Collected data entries
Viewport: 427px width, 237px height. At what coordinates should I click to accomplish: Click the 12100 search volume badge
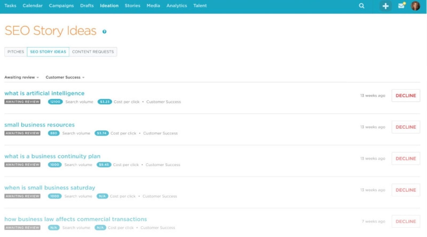[x=55, y=102]
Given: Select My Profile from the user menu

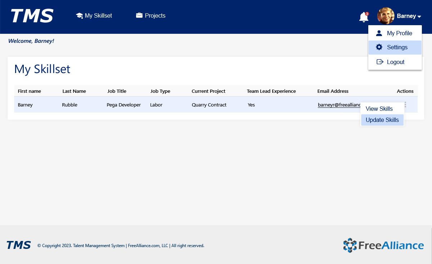Looking at the screenshot, I should coord(399,33).
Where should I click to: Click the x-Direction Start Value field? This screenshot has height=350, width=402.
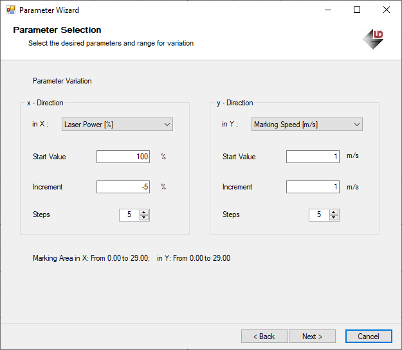pos(123,157)
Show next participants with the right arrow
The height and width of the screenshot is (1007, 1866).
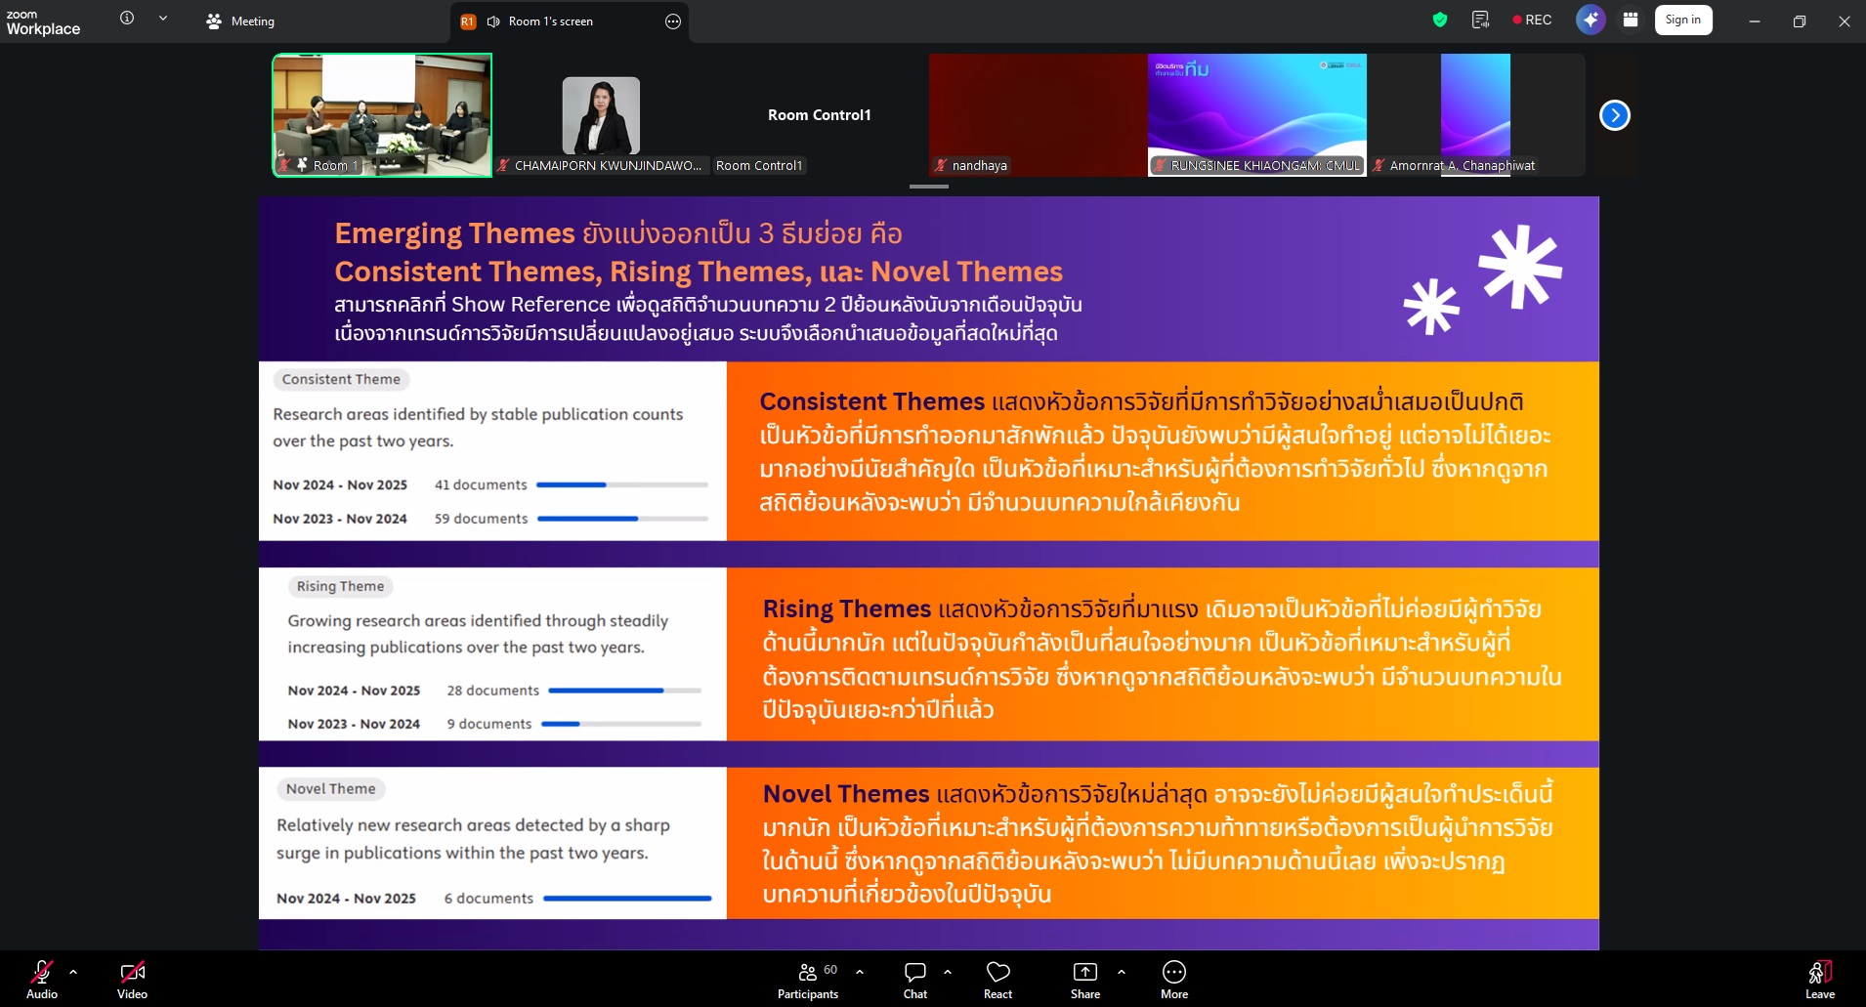click(1614, 115)
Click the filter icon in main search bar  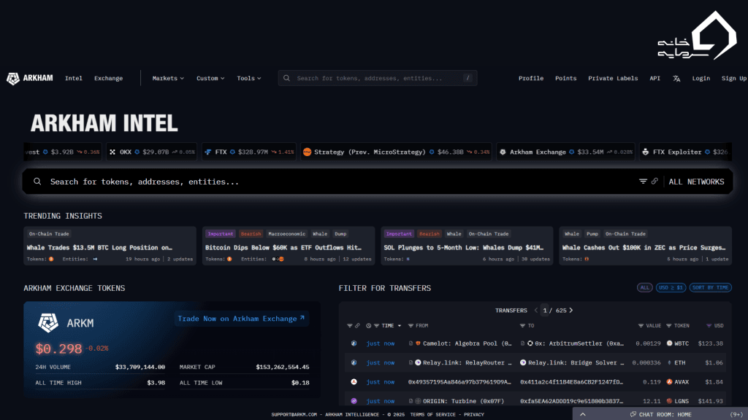point(644,182)
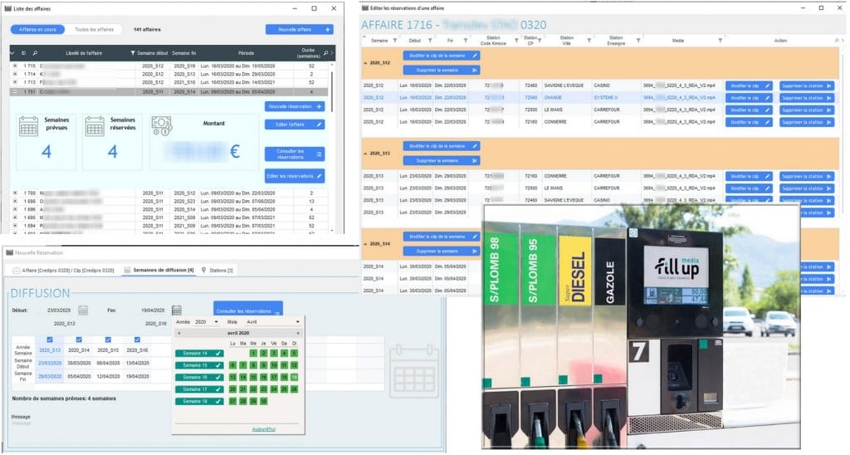Uncheck the 2020_S13 week checkbox
The image size is (850, 455).
point(50,340)
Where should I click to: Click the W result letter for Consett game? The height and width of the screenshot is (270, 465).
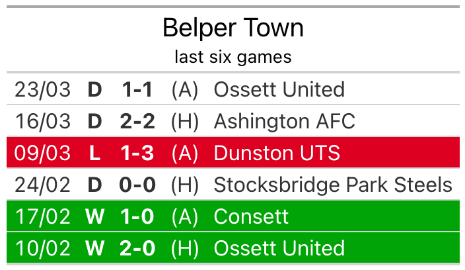coord(95,216)
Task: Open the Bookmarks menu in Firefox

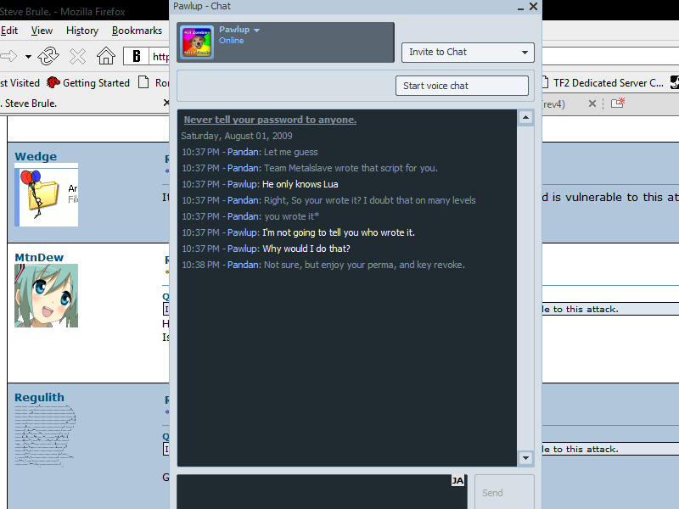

Activity: Pictures stay out. Print the data exactly, from its first line through the line containing "Show next participants with the right arrow".

Reply to the exercise:
Viewport: 427px width, 237px height. At what coordinates should I click to accomplish: Click the 12100 search volume badge
[x=55, y=102]
Given: Select My Profile from the user menu

Looking at the screenshot, I should coord(399,33).
Where should I click to: Click the x-Direction Start Value field? This screenshot has height=350, width=402.
pos(123,157)
Show next participants with the right arrow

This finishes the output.